■ **Work to be completed**
In the article on defensive ASX ETFs below, what does the Vanguard Australian Fixed Interest ETF focus on?
** begin Quoted passage **
3 defensive ASX ETFs to battle through market turmoil

One strategy to protect your portfolio.

You’re reading a free article with opinions that may differ from The Motley Fool’s Premium Investing Services. Become a Motley Fool member today to get instant access to our top analyst recommendations, in-depth research, investing resources, and more. Learn More

When markets turn volatile, one strategy to protect your portfolio is adding defensive ASX ETFs.

These funds can provide diversification, exposure to resilient assets, and lower volatility during economic downturns.

Rather than trying to time market swings, defensive ASX ETFs aim to smooth returns. They do this by investing in assets that have historically held up better during crises, such as government bonds, gold, and high-quality global companies.

If I were building a more resilient portfolio today, these three ASX ETFs would be on my radar.

Four businessmen pull martial arts stances as they get into a defensive position.

Image source: Getty Images

Vanguard Australian Fixed Interest ETF (ASX: VAF)

This Vanguard ASX ETF focuses on investment-grade Australian bonds, including government and high-quality corporate debt.
** end Quoted passage **
** begin Supplied material **
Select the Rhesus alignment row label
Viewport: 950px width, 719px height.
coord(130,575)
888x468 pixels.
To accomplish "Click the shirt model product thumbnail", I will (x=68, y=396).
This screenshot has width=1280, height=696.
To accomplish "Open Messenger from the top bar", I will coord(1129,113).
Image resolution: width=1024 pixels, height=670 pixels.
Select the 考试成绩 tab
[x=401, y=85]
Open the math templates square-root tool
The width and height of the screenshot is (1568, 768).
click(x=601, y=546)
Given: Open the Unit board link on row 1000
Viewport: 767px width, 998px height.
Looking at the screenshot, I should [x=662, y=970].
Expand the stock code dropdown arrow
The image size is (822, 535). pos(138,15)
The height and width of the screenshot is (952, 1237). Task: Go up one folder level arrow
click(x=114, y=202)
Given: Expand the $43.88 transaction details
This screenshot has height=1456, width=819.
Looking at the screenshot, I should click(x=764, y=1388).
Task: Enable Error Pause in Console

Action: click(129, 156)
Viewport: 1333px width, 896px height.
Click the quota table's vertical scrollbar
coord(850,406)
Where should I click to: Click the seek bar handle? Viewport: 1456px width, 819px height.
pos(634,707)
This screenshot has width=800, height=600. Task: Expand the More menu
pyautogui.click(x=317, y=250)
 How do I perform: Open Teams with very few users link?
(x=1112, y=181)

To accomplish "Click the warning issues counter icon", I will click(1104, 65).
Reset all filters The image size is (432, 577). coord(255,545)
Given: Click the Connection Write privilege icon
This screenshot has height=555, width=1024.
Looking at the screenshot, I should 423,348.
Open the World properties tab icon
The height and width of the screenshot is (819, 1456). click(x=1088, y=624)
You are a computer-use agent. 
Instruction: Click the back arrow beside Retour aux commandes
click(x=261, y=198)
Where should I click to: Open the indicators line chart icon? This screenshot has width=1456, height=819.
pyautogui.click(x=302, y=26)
** end Supplied material **
■ **Answer for the task**
Investment-grade Australian bonds, including government and high-quality corporate debt.